It marks the second consecutive quarter of a decrease in “intention to hire” for almost all industries. The exception was the banking and financial services sector, which has seen a 7.4ppt QoQ increase in positive hiring intentions to 50%.
Here's more from Maybank Kim Eng:
Positive hiring intentions in this sector have risen for over three consecutive quarters, thanks to increasing confidence in Singapore as an offshore trading centre for the Chinese yuan following the two countries’ decision to trade currencies directly.
Hudson sees heightened demand for risk and compliance professionals, especially those with the right skill set as well as local market knowledge and experience.
Nonetheless, the recent announcements by Barclays and Royal Bank of Scotland to cut their global workforce by 12,000 and 30,000, respectively, continue to cast a shadow on hiring prospects for investment banking professionals.

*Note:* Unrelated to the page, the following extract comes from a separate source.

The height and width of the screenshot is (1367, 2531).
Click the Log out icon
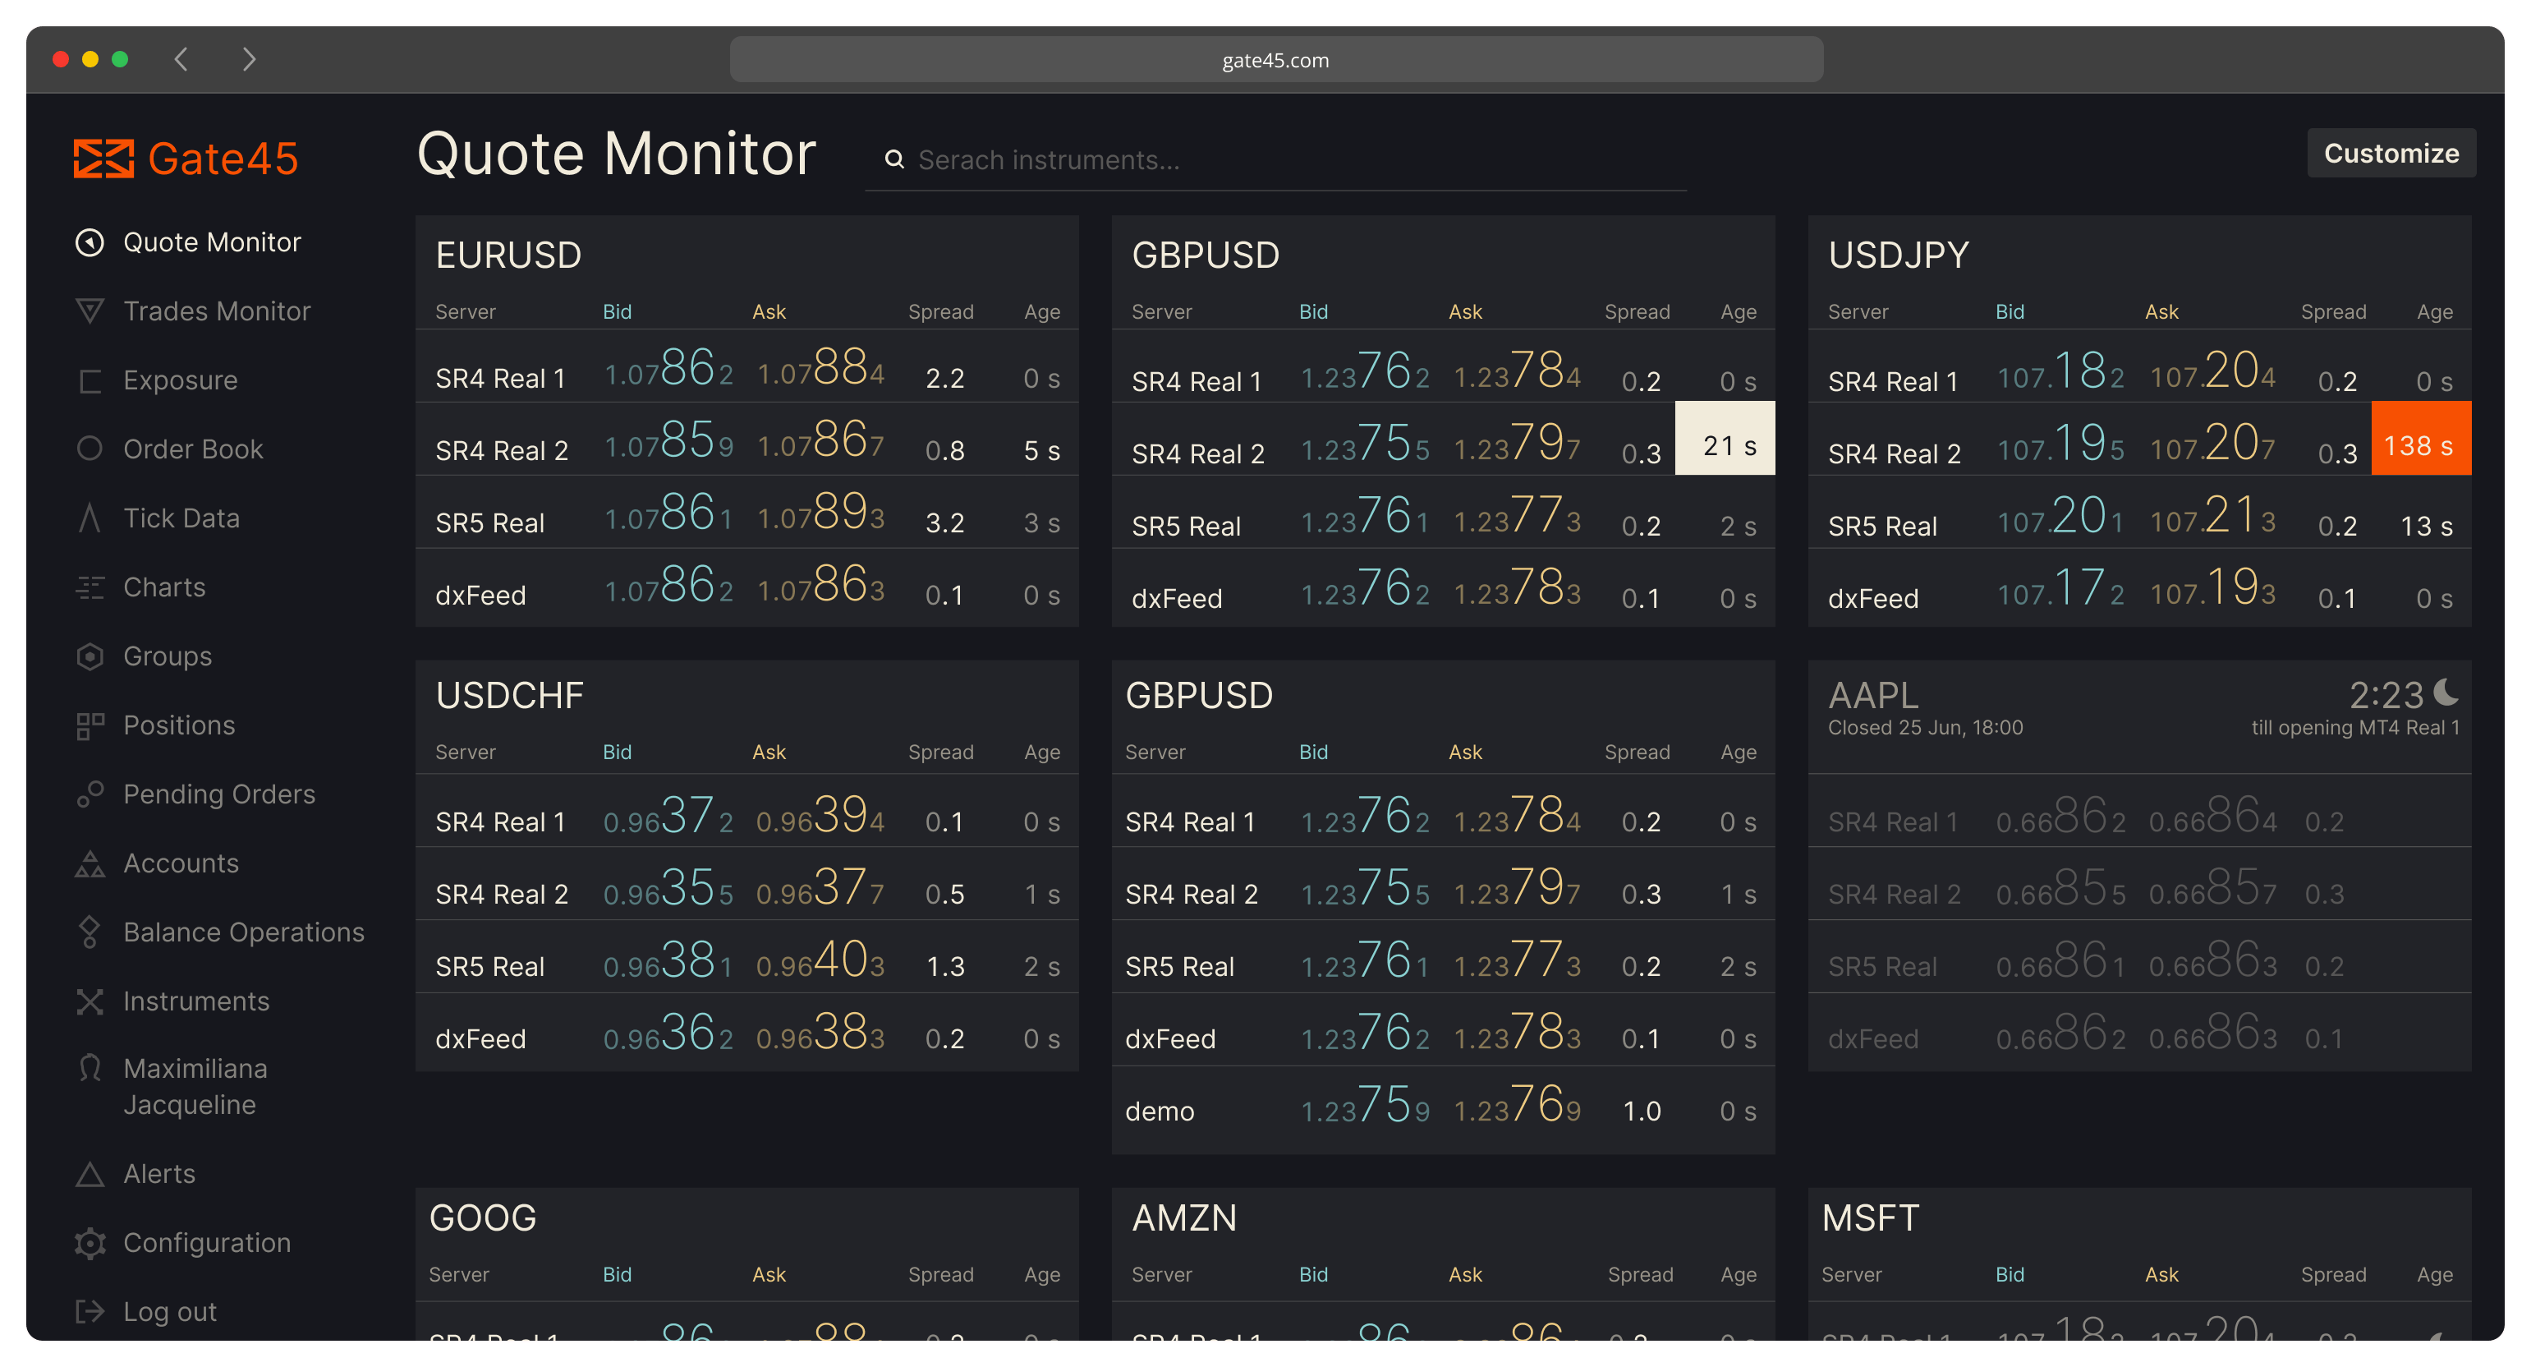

We note that net job creations in the financial and insurance services sector bottomed out in 2Q13, with the numbers still below the 2007 and 2010 peak levels. Nonetheless, we do not expect a sharp rise in employment figures, given the sub-trend GDP growth and unlikely pick-up in financial services activities in 2014.
On the other hand, a bigger slip-up, one that many had feared would follow in the wake of the Global Financial Crisis, did not appear on the cards as well, with stronger growth in the West and China pushing ahead with its structural reforms. Office rentals thus may see modest, if not steady growth this year on account of subdued headcount additions.